Exercise objective —
Return the line containing "Where should I" together with every later line up to the end of the records, exactly and with no pictures; return nothing else.

Stored data:

##########

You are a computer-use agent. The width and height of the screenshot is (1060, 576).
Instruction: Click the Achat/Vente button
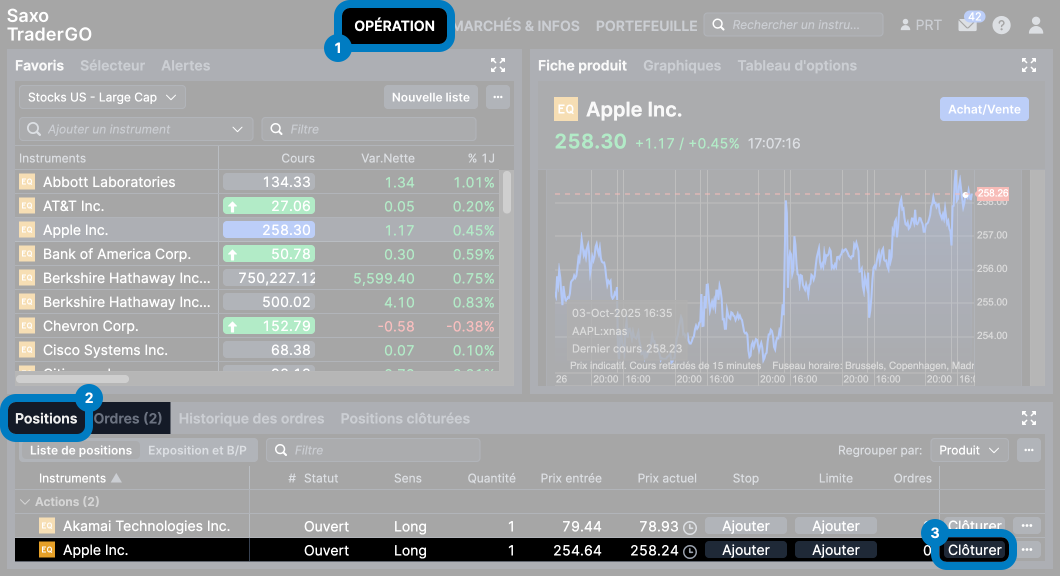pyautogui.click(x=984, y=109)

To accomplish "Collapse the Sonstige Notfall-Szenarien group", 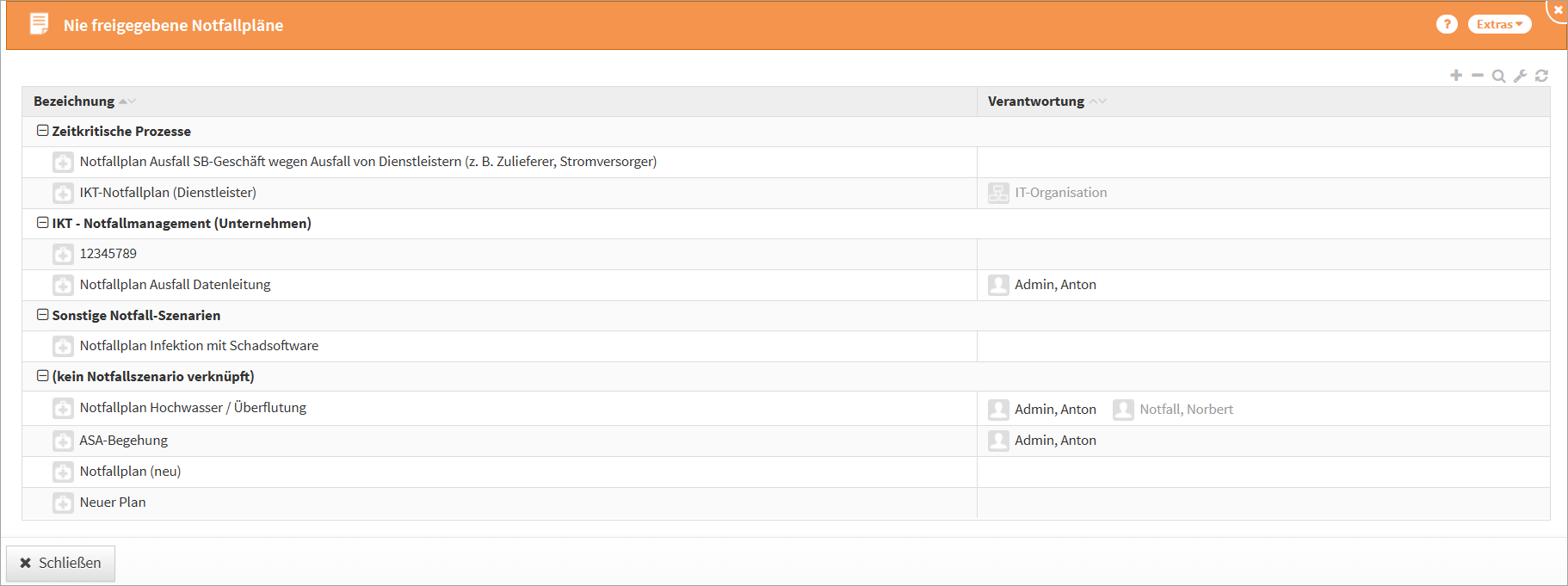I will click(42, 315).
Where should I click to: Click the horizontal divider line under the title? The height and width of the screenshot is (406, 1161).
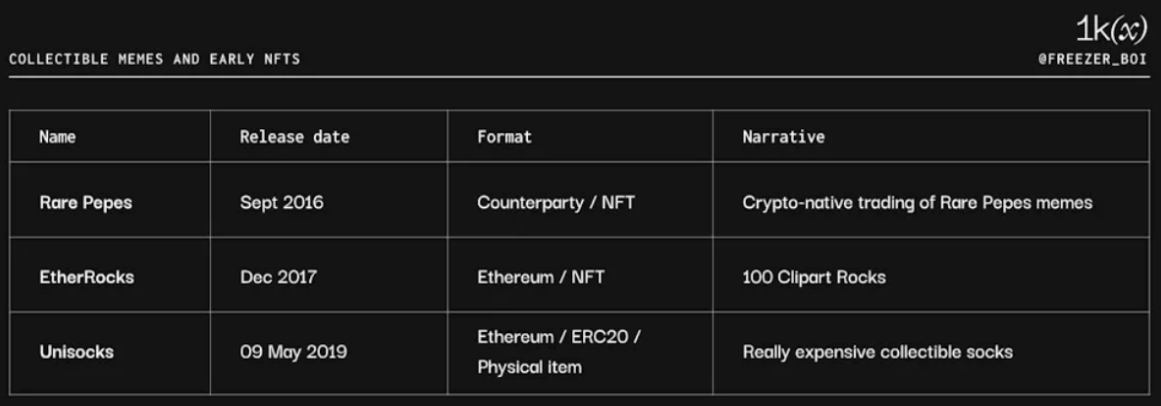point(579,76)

##########

Answer area —
Where should I click to: Click the horizontal divider line under the title? The height and width of the screenshot is (406, 1161).
point(579,76)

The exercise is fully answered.